* start PASSAGE TO READ *
Meta Data Repositories: Where We’ve Been And Where We’re Going
By David Marco
I thought that it would be valuable to take a look back and see where meta data management and repositories have come from and where the meta data management and repository industry are headed. As the old saying goes, “We’ve come a long way baby!”
Many people believe that meta data and meta data repositories are new concepts, but their origins date back to the early 1970s, or in more general terms back to the first days of computing. When we first started building computer systems, we realized that there was a “bunch of stuff” (knowledge) that was absolutely necessary for building, using, and maintaining information technology (IT) systems. We learned very quickly that meta data existed throughout all of our organizations (see Figure 1). Meta data is stored in our systems, technical processes, business processes, policies and people. Essentially, we knew that we had no place to put any of this information (meta data). At this point, we realized that we needed data about the data that we were using in our computer systems.
Figure 1: Meta Data Points
Early Commercial Products
When the first commercial meta data repositories appeared in the mid-1970s, they were called “data dictionaries”. These data dictionaries were very “data” focused and less “knowledge” focused. They provided a centralized repository of information about data, such as meaning, relationships, origin, domain, usage, and format. Their purpose was to assist database administrators (DBAs) in planning, controlling, and evaluating the collection, storage, and use of data. One of the challenges that meta data repositories have today is differentiating themselves from data dictionaries. While meta data repositories perform all of the functions of a data dictionary, their scope is far greater. The early meta data repositories (data dictionaries) were mainly used for defining requirements, corporate data modeling, COBOL (common business-oriented language) and PL/1 (programming language one) data definition generation and database support (see Figure 2).
Figure 2: 1970s: Data Dictionaries Masquerading as Repositories
Later a new phenomenon would enter the world of IT and forever change it…the personal computer (PC). When PCs burst onto the business scene, they changed the way companies worked and fueled tremendous gains in productivity. CASE (computer aided software engineering) was one of the productivity gains. CASE tools were software applications that automate the process of designing databases, applications, and software implementation. These design and construction tools stored data about the data (meta data) that they managed (see Figure 3).
* end PASSAGE TO READ *
## REQUEST A
In the article on meta data repositories, condense the paragraph beginning "When the first commercial meta data repositories appeared" into a short bulleted list that keeps its main facts.
## REQUEST B
Decide whether each statement agrees with the article on meta data repositories. Answer yes or no for each, and quote the words from the article that settle it.
(i) The first commercial meta data repositories appeared in the mid-1970s.
(ii) Early data dictionaries were focused more on knowledge than on data.
(iii) CASE tools stored meta data about what they managed.
* start COLLECTED DATA *
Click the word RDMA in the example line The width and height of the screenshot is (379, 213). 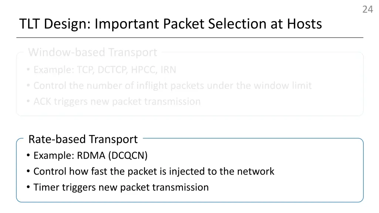click(x=91, y=156)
* end COLLECTED DATA *
## REPLY A
- The first commercial meta data repositories appeared in the mid-1970s and were called data dictionaries.
- They focused more on data than on knowledge. They centralized information about data such as meaning, relationships, origin, domain, usage, and format.
- They helped DBAs plan, control, and evaluate the collection, storage, and use of data.
- Meta data repositories do everything a data dictionary does, but their scope is far greater. Distinguishing themselves from data dictionaries is still a challenge for them.
- Early repositories were used mainly for defining requirements, corporate data modeling, COBOL and PL/1 data definition generation, and database support.

## REPLY B
(i) Yes: "When the first commercial meta data repositories appeared in the mid-1970s, they were called “data dictionaries”."
(ii) No: "These data dictionaries were very “data” focused and less “knowledge” focused."
(iii) Yes: "These design and construction tools stored data about the data (meta data) that they managed"